いつも一緒に遊んでいて、どんな時でも一緒だった。


あるときは公園で一緒におままごとをして遊んだり、またあるときは2人でイタズラをして母さん達に怒られたりした。


そんな日々を過ごしている内に、僕は彼女のことを好きだと自覚するようになった。大体、小学2、3年生の頃だったと思う。


でも、彼女のことを好きだと自覚してからは、彼女とうまく話すことができなくなってしまった。


いつのまにか疎遠になり、一緒に話すことも減った。そんな時に彼女の父の転勤が決まった。


そして彼女は、勇気が出ず別れも言えないまま、僕の前からいなくなってしまった……


僕は初めての失恋を経験した後、深い後悔と自分の半身を失ったかのような喪失感に襲われた。

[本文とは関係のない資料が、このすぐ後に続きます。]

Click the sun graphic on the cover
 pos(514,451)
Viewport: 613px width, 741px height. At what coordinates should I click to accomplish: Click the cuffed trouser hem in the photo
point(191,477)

そして、それを埋めるために、僕は色々なことをやってみた。


勉強もしたし、運動もした。

他にも、料理や音楽にも手を出してみた。


それでも、後悔と喪失感は埋まることもなく、ただ空虚な日々を過ごしていた。



2回目は、中学2年生でのことだ。


中学受験の日。


僕は筆記用具を忘れるという痛恨のミスを犯した。当然、めちゃくちゃ焦った。

周りには知らない子しかいなくて、どうしたらいいか途方に暮れていたとき……


そんな僕を助けてくれたのが彼女だった。


彼女は僕にシャーペンと消しゴムを貸してくれたのだ。


そんなに大したことではないと思うかもしれない。


でも、当時の僕はいなくなってしまった彼女の幻影に囚われていて、後悔や喪失感を埋めようと、人と関わり合うことなく、がむしゃらに色んなことに取り組んでいた。


だから、そんな彼女の優しさがとても心に沁みた。


今度はすぐに僕は彼女のことが好きであると自覚した。

そして、前回の反省をいかして、入学してすぐに僕は彼女を呼び出し、自分の気持ちを伝えた。


「一目惚れしました。好きです。付き合ってください」


「ごめんなさい」


多分、彼女の僕に対しての初印象は最悪だったと思う。だって、受験の時に筆記用具を貸しただけなのに、一目惚れしたと言い、入学早々告白してきたのだから……


それでも、僕は毎日彼女に告白し続けた。


もう二度と後悔しないように。

いつかは彼女に受け入れてもらえることを信じて。


告白するたびに彼女から返ってくるのは、断りの返事ばかりだったが、僕は諦めなかった。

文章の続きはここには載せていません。